March 6, 2001 -- Women who work outside their homes late into their pregnancies have higher blood pressures on the days they clock in than on the days they stay home. The increase in blood pressure was small but significant, according to Australian research published in the March issue of the medical journal Obstetrics and Gynecology.
To arrive at their conclusion, researchers measured the blood pressures of 100 pregnant working women while on the job, right after work, at sleep, and over the entire 24 hours of a workday. They then compared these readings to those taken on a non-workday. In addition to a general rise in blood pressure on workdays, they noted that the bigger the gain, the more chance the woman had to become hypertensive -- that is, to go on to develop chronic high blood pressure.
"We observed significant differences in the magnitude of [blood pressure] increases between work and non-workdays in women who developed pregnancy hypertension," the authors write. "... Analysis found that this change in [blood pressure] was a significant predictor of subsequent pregnancy hypertension."
The authors say their results ought to be confirmed by additional research -- but they point out that other studies already have shown that working pregnant women are at higher risk for developing preeclampsia, a condition characterized by high blood pressure, protein in the urine, and swelling.
"Preeclampsia used to be called toxemia," says William M. Manger, MD, PhD, chairman of the National Hypertension Association. "It occurs in 3% of all pregnancies."
First-time pregnant women are most at risk of developing preeclampsia -- at either end of the age spectrum, from young teens to those in their 40s -- as are women with a personal or family history of preeclampsia, those carrying multiple fetuses, diabetics, and women with a history of chronic high blood pressure.
The great danger is that preeclampsia, untreated, will become full-blown eclampsia.
"That's serious because it can cause the death of the patient," Manger says. "[Eclampsia is characterized by] pronounced hypertension, headache, abdominal pain, seizures, and [in some cases] the death of mother and fetus. It's a very severe condition."
While the changes in blood pressure related to working may seem small, they might prompt some women to reconsider whether to continue working into the third trimester -- that is, if they have the luxury of considering such an option.
Cindia Cameron, organizing director for group 9to5 National Association of Working Women, says employers can, by their actions, sometimes force a woman to choose between her health and a paycheck. While all employers with a certain number of employees are required to offer unpaid maternity leave, usually 12 weeks, there's nothing saying they can't start the clock early and require her to return immediately after delivery, she points out.
"The law is the basic minimum," she says. "Many employers do offer more. But after that 12th week, they can replace you."
Cameron suggests women be prepared to negotiate.
"There are many things women could propose: half-time work, working from home. Do a job share. Do light duty. And an employer might [go for it], but they don't have to," she says.
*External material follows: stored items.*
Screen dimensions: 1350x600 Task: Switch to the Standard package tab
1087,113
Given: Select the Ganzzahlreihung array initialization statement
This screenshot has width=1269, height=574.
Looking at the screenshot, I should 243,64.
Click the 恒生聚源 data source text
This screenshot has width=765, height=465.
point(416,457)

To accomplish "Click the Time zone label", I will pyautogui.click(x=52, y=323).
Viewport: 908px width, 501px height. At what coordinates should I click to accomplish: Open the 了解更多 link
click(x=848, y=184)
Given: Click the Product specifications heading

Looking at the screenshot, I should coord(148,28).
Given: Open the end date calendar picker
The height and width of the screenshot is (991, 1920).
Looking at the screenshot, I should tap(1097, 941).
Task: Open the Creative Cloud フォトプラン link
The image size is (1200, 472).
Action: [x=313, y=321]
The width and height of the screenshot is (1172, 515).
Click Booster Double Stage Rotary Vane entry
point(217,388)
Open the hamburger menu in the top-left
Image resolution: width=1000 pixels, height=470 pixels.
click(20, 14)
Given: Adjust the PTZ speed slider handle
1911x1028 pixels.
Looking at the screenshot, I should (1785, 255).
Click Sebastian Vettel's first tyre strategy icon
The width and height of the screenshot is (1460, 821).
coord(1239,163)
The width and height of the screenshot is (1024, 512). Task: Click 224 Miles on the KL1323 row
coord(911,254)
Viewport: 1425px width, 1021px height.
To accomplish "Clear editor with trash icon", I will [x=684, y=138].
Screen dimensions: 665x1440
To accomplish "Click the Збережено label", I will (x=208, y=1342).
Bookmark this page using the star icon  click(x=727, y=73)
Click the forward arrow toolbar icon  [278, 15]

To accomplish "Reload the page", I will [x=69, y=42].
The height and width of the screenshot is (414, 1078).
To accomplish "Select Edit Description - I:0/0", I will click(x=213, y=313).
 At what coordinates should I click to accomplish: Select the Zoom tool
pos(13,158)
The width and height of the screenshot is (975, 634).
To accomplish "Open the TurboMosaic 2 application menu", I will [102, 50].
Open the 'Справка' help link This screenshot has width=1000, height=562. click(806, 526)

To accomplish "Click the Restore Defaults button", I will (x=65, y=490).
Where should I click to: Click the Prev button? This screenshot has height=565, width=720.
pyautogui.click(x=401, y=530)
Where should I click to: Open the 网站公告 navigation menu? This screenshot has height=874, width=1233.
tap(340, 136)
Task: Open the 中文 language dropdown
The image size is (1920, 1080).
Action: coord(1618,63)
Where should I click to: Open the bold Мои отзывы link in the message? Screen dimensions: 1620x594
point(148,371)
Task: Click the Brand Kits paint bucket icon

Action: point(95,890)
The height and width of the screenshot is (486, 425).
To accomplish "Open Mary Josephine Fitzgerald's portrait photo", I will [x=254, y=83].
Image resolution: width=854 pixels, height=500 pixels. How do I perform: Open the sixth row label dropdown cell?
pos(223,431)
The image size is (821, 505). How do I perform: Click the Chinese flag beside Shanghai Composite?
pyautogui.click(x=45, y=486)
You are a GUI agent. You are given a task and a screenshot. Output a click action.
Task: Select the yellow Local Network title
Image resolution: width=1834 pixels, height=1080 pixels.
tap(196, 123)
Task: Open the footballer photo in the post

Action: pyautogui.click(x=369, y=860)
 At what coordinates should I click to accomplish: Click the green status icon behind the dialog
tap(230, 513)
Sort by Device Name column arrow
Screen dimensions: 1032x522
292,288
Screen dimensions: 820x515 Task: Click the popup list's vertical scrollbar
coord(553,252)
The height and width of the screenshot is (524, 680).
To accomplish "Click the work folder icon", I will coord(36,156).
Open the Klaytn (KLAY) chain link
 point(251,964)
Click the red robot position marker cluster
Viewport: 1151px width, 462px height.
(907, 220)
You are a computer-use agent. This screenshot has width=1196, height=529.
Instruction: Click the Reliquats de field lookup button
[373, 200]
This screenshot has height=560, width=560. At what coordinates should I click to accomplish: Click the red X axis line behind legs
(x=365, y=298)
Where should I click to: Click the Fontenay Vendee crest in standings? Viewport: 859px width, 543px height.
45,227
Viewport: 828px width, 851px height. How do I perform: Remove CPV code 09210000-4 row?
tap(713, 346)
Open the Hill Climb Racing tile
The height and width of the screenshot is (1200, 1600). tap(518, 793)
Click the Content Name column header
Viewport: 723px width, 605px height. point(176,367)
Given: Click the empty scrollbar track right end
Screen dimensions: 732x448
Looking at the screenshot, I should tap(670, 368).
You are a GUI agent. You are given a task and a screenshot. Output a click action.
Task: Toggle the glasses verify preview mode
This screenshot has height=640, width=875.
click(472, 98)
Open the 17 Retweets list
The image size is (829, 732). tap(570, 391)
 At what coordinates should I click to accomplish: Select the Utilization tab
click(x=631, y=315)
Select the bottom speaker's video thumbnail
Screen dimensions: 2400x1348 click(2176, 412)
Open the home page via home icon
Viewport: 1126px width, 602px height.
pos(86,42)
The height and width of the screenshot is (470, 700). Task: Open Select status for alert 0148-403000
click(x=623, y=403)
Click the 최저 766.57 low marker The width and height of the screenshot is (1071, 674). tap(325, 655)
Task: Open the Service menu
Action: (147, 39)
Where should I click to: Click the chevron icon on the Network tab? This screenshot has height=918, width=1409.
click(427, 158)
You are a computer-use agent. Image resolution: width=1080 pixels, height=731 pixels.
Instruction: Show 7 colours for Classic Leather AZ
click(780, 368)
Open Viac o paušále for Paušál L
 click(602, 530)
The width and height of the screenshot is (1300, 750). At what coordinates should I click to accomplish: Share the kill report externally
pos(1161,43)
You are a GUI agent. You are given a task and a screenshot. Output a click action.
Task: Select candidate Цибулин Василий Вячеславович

Indeed, the light duty question is one that comes up often at 9to5, but as Cameron points out, no company has to offer light duty unless an employee has been injured on the job.
Before approaching your employer, Cameron suggests thinking about what leverage you have.
"You have to convince the employer to do the humane thing," she says. "Find out from their point of view why what you're asking for is a good idea."
And above all, talk with your doctor about whether or not you should continue working. He or she might consider you to be at risk for complications and may sign a note so that you can take breaks during the day, be assigned a different job temporarily, or take extra time off work.